# Yo! Sept. meeting details



## Bob Vivian (Sep 10, 2004)

Tim has kindly offered to host our next meeting at his home on Sun. eve., Sept. 4th at 5:00 PM.

I know the date is different from the scheduled date we agreed to at our last meeting but can we look a gift horse in the mouth?

Tim will get on line soon and give directions to his place.

Among his other tanks, Tim has a terrific emersed growth set-up. Judging from the discussion at our last meeting, this should be of interest to a number of us. We can make this a major topic for the meeting.

I'm looking forward to Earl's update on his new tank.
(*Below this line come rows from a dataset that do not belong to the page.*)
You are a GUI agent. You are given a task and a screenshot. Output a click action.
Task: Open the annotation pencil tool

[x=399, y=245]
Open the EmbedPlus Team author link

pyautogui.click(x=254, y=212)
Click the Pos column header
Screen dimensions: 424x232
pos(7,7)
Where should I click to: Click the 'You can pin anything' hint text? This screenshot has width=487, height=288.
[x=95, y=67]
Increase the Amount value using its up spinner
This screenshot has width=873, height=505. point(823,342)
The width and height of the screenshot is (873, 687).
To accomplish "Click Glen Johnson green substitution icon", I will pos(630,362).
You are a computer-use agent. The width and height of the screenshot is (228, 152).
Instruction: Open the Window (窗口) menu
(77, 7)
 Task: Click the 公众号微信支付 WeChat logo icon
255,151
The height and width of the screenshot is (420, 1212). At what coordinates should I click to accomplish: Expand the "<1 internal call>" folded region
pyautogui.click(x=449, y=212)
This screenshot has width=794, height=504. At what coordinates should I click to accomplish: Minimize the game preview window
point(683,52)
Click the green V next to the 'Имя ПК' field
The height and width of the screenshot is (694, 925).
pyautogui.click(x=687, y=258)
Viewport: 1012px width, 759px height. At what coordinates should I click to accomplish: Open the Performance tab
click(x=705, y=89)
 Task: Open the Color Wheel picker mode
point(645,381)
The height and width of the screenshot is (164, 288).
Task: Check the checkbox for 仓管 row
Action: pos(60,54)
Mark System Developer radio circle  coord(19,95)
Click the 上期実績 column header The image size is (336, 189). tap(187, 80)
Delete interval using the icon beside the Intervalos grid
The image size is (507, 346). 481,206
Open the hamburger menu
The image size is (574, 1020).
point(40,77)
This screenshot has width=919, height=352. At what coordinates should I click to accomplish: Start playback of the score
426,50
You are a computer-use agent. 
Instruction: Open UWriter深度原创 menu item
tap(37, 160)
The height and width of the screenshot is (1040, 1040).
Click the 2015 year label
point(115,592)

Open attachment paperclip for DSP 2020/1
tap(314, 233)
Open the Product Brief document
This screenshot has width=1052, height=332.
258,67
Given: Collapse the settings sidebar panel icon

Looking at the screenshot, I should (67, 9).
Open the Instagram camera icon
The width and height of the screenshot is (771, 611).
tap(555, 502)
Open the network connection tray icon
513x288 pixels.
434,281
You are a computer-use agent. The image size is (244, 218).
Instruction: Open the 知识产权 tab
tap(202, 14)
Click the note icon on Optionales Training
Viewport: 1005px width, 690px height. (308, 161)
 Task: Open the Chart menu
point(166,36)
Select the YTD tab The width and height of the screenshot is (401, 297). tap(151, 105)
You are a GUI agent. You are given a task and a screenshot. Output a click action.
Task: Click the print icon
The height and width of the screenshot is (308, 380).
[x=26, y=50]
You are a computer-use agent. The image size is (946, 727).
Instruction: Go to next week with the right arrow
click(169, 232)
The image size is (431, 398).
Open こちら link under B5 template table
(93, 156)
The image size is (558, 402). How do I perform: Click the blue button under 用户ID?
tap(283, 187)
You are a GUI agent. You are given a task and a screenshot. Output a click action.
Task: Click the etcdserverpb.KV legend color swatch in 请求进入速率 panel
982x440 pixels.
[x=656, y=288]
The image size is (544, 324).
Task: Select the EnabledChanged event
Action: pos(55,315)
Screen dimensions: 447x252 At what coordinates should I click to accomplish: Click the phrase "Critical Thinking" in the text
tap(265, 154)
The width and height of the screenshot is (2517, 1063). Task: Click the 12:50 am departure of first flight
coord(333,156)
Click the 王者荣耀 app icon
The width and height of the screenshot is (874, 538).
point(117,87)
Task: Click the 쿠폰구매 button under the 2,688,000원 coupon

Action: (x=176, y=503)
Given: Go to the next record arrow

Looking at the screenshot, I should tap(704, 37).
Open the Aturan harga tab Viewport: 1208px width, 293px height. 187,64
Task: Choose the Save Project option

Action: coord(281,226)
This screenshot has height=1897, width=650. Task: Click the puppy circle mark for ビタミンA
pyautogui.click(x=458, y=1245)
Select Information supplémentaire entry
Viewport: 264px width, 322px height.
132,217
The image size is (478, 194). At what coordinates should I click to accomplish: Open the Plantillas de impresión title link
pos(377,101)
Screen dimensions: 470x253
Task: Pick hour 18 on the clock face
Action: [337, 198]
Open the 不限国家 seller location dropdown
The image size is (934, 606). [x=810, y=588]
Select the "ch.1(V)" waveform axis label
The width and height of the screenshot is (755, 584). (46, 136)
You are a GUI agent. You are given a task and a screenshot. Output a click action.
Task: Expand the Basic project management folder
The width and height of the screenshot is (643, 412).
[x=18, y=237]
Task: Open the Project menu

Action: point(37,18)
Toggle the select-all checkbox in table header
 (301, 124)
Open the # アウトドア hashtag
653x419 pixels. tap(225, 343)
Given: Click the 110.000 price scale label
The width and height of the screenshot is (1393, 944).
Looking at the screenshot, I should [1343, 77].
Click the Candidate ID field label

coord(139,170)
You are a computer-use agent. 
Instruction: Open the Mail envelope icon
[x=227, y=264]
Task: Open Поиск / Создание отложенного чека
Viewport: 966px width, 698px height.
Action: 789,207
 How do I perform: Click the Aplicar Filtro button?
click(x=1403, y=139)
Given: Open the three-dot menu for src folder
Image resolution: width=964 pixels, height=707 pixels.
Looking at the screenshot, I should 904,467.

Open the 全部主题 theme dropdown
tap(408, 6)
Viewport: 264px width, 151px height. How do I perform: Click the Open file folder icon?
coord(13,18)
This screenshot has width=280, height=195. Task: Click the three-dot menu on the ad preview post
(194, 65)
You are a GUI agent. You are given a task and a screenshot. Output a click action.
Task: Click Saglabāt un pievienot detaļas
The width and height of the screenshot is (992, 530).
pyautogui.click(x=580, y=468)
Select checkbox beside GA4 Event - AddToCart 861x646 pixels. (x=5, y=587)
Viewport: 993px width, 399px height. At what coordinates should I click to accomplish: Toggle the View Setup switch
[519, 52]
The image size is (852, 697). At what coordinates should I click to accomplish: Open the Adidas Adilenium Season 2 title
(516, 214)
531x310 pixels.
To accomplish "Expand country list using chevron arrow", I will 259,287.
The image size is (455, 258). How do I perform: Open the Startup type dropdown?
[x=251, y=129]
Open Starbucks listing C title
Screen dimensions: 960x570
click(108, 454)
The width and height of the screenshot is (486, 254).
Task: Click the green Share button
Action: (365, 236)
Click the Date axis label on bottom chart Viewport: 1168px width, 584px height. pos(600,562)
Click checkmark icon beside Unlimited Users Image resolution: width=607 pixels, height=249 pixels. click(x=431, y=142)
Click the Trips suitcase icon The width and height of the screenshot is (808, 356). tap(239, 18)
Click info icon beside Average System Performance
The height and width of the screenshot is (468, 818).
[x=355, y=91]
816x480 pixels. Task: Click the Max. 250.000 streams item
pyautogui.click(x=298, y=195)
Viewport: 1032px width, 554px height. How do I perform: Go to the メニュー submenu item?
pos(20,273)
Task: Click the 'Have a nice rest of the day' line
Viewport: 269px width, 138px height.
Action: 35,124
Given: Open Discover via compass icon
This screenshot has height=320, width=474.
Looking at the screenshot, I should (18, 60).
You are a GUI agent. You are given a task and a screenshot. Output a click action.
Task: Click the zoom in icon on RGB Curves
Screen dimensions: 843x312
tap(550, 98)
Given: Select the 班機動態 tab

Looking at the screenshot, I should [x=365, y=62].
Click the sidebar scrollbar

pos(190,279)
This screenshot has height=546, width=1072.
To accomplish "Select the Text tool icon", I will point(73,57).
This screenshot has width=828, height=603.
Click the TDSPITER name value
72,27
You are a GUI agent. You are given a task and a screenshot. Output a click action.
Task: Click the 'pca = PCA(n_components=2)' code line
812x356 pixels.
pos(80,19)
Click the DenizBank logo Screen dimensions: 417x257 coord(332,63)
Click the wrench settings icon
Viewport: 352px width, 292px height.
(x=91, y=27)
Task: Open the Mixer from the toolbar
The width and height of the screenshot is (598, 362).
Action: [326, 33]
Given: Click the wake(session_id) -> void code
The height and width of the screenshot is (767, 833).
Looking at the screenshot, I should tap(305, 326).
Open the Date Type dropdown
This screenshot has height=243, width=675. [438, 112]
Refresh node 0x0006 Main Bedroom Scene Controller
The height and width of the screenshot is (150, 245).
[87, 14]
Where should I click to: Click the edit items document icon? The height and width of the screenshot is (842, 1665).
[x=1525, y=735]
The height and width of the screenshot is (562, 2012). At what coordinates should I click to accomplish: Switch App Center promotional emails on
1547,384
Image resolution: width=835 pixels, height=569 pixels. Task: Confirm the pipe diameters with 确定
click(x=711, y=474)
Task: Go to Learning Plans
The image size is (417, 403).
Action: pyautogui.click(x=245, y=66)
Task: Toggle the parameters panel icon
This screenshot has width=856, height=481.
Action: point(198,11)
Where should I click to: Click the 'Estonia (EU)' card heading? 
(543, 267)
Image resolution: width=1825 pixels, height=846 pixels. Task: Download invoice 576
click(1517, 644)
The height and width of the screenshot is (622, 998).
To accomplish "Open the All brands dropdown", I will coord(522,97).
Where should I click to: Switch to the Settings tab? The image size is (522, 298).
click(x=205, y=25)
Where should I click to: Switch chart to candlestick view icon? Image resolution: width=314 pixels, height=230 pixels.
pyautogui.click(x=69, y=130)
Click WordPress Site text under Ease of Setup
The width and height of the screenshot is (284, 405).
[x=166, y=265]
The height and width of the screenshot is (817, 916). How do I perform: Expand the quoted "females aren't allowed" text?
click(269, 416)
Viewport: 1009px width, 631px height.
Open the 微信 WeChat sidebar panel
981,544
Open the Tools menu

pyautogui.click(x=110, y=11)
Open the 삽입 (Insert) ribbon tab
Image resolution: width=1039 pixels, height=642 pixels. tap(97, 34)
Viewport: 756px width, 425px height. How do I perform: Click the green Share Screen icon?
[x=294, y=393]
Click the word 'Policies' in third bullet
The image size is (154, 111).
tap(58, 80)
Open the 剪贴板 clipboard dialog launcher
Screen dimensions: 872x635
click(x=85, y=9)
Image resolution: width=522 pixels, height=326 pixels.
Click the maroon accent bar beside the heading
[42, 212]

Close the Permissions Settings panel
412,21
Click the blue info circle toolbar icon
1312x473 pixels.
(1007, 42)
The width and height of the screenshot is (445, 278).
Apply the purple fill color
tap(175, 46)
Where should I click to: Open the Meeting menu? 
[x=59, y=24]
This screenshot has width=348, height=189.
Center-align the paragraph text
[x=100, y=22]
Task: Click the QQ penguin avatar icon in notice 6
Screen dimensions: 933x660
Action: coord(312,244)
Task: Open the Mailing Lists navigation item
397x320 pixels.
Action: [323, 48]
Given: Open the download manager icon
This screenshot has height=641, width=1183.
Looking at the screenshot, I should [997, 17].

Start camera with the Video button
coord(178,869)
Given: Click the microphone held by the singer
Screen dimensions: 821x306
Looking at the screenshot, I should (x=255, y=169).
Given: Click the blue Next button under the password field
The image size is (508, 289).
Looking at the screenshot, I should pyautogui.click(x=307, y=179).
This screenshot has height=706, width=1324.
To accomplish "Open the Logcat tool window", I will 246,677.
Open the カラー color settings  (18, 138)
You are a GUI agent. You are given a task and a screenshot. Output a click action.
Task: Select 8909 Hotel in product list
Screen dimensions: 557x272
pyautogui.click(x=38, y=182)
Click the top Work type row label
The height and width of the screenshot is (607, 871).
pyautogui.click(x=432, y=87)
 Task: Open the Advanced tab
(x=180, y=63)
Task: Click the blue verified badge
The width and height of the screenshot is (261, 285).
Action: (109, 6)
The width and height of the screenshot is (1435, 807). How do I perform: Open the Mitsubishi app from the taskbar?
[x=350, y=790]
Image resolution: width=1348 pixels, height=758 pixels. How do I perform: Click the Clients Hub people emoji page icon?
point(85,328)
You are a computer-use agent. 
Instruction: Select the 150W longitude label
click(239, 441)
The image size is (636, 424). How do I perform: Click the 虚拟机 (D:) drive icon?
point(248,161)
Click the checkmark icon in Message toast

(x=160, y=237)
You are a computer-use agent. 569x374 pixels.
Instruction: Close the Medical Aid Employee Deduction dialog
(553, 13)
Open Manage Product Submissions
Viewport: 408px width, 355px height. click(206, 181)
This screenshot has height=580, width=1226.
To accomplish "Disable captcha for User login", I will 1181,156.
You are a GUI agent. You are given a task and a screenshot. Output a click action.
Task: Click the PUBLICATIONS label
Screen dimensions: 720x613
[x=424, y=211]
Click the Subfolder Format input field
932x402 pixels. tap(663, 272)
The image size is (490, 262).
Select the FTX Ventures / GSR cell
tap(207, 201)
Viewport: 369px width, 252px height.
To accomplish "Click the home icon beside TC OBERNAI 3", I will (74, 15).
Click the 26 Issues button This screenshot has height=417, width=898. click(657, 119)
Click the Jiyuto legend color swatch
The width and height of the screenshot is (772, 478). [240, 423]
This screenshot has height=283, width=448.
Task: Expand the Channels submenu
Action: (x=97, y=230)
Some are not satisfied with the group's plan to piggy-back the date of our Sun. meetings to the fish club's Fri. meeting. They suggest that meeting on the first Sun. of every month, instead, would be less confusing. This way we'd know all the way up to 2050 AD and beyond when we'll be getting together. Hum! There's some logic to this. We can discuss it on the 4th.

Everyone should check out Earl's offering of a "Mission Statement" so we can talk about it. Anyone with other suggestions?

Reminder: Our Oct. meeting is to be at Barb's home on Oct. 1st. Barb, how do we get to your place? What time?

Let's talk,
Bob


----------



## Annasmommy (Apr 20, 2005)

5:00 is the normal meeting time, so let's go with that. To get to my place is actually very easy.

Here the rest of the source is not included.